[Goals]
[A] In the article on teaching teamwork, transcribe the passage that begins at the words "Defining Teamwork" and stops after the words "by the teacher.".
[B] In the article on teaching teamwork, what is the name of the curriculum that the Office of Disability Employment Policy developed?
[C] Do these statements agree with the article on teaching teamwork? Answer yes or no for each, and quote the article's deciding words. (i) At first, the teacher models team leadership. (ii) The PrimeTime Centers are in Trenton. (iii) Team building should wait until students have worked together for a while.

Teaching Teamwork in a Special Needs Classroom | Gateway School of NJ

Teaching Teamwork in a Special Needs Classroom

teamwork in special needs classroom

So many years are devoted to preparing our students to be young men and women that will eventually transition into adulthood..

In addition, they could very well transition into an adult day program such as our PrimeTime Centers located right here in Carteret, New Jersey. What about teamwork, though? Our children are not alone in the classroom, nor will they be in the community or workplace. The U.S. Department of Labor’s Office of Disability Employment Policy (ODEP) developed Soft Skills for Workplace Success, a specific curriculum that focuses on preparing youth, including those with disabilities, for readiness in the workplace. That includes workplace dynamics, a fancy term for teamwork.

How do we build teamwork in the special education classroom? The key is to start building the team immediately, at the beginning of class, while continuing to foster solid working relationships as time goes on. We must define teamwork, develop strategies to teach it and introduce fun, engaging activities in the classroom that students and staff can work on collaboratively.

Defining Teamwork

The ability to communicate is a key factor. It also happens to be one of the other soft skills mentioned in Gateway School’s article, Soft Skills in the Employment Environment-Special Education Needs. That skill links the ability to work cooperatively, along with the ability to listen. Group members must be willing to do their share of the tasks. They must be able to solve problems and work toward a common goal. Of course, any team needs a leader or leaders with good team-based skills, modelled at first by the teacher.

Strategies to Teach Teamwork

Special needs learners lack, or struggle with, the emotional maturity or higher-order thinking skills of mainstream students of the same age. In order to develop activities that will teach them to plan, problem solve and communicate effectively in a team situation, we must strategize differently.

[Available data]
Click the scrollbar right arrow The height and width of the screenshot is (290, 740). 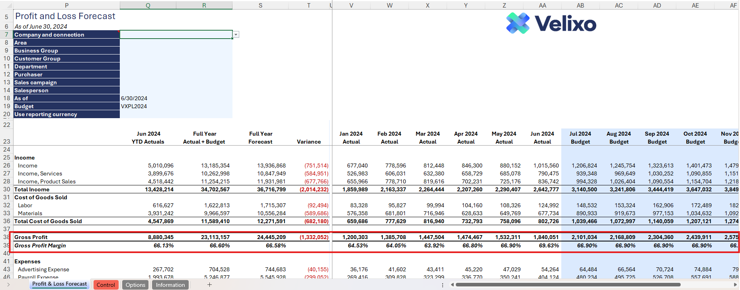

[Worked answers]
[A]
Defining Teamwork

The ability to communicate is a key factor. It also happens to be one of the other soft skills mentioned in Gateway School’s article, Soft Skills in the Employment Environment-Special Education Needs. That skill links the ability to work cooperatively, along with the ability to listen. Group members must be willing to do their share of the tasks. They must be able to solve problems and work toward a common goal. Of course, any team needs a leader or leaders with good team-based skills, modelled at first by the teacher.

[B] Soft Skills for Workplace Success

[C]
(i) Yes: "modelled at first by the teacher."
(ii) No: "located right here in Carteret, New Jersey."
(iii) No: "start building the team immediately, at the beginning of class."